In my on-going effort to obtain some semblance of order in our multi-generational collection of photos, I'm still scanning old photos. One of the batches of photos that I scanned, yesterday, was from the summer of 2000, shortly after our landscaping had been completed in our new home. Wow! Did I ever get a comeuppance. It showed things as they looked in those days - not as I "remembered" them.
In Tree Work by JoJac's, I waxed eloquent (photographically) on the removal of our big old cottonwood tree. Below are two photos: the photo of the tree from 2000 and the photo of the tree in October of this year. The comparison is nothing like what I would have thought it would be. I attempted to present the two photos at about the same scale by comparing the size of the boards in Fred's fence.
While I'm stalking around the back yard, here's another comparison showing the progress in growing new grass to fill in the bare spots caused by army worms' chomping their way through our back lawn. The newly seeded lawn is shown on the left (10/16/2021), and as the grass appeared while I was watering it, yesterday (12/26/2021). We're not supposed to need to water grass in December, here in south central Kansas. It's supposed to be dormant.
Your backyard certainly has seen some changes over the years. Clearing out the brush/smaller trees looks really nice. I never would have put 2 and 2 together if you hadn't written the explanation about the cottonwood - they don't look like the same tree at all.

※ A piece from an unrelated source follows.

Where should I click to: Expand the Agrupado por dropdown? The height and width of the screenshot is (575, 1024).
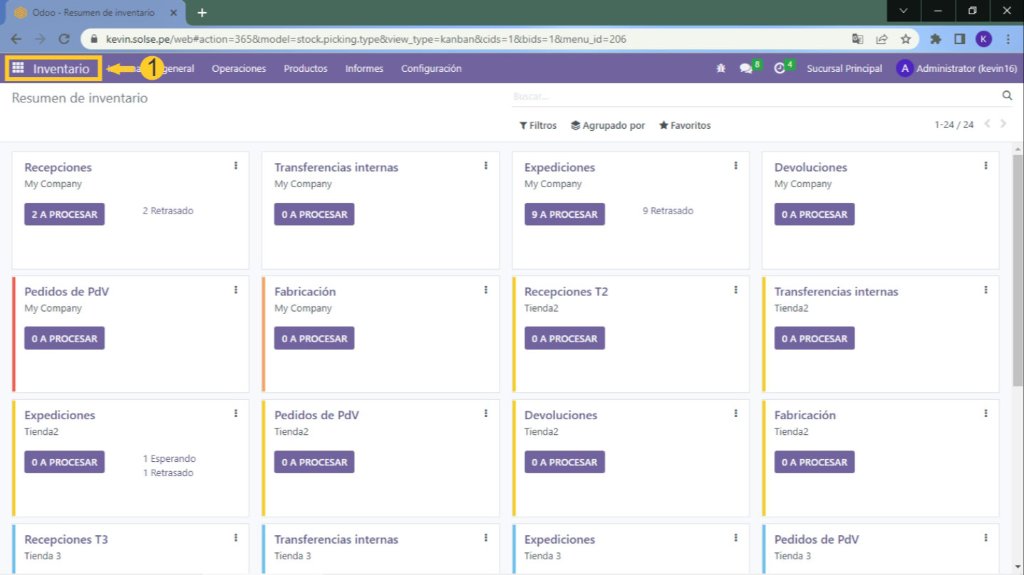click(607, 126)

Posted by: bogie | January 01, 2022 at 05:13 AM
Bogie--There are very few plants in our yard that have been there since our original landscaping in 2000. Somehow, in laying out the landscaping, I had become confused - thinking that our house faced northeast (instead of the actual northwest). Most of the foundation plantings in front, then, got moved to the side yard where the Yew bushes weren't exposed to so much western sun during the summer. Forces in landscape changes have varied over the years from that original screwup to reducing the effort I could put into upkeep to reducing fire hazard.
However - to your point of the tree's being unrecognizable: Your dad has, for some years now, been unable to recognize me in photos from our past. (Yesterday, he asked who that woman was in the photo I posted Christmas. He said that, logically, it had to be me; but, he could not recognize it as being me.) I think that most of us are pretty insensitive to changes in people/things that we observe daily or weekly. The incremental changes are so small that our mental adjustments to them are automatic...unthinking. Each encounter establishes a new norm for us. We more easily note the changes in people/things that we see every 5-10 years or at longer intervals. Photographic evidence can sometimes convince us of our mental flukes.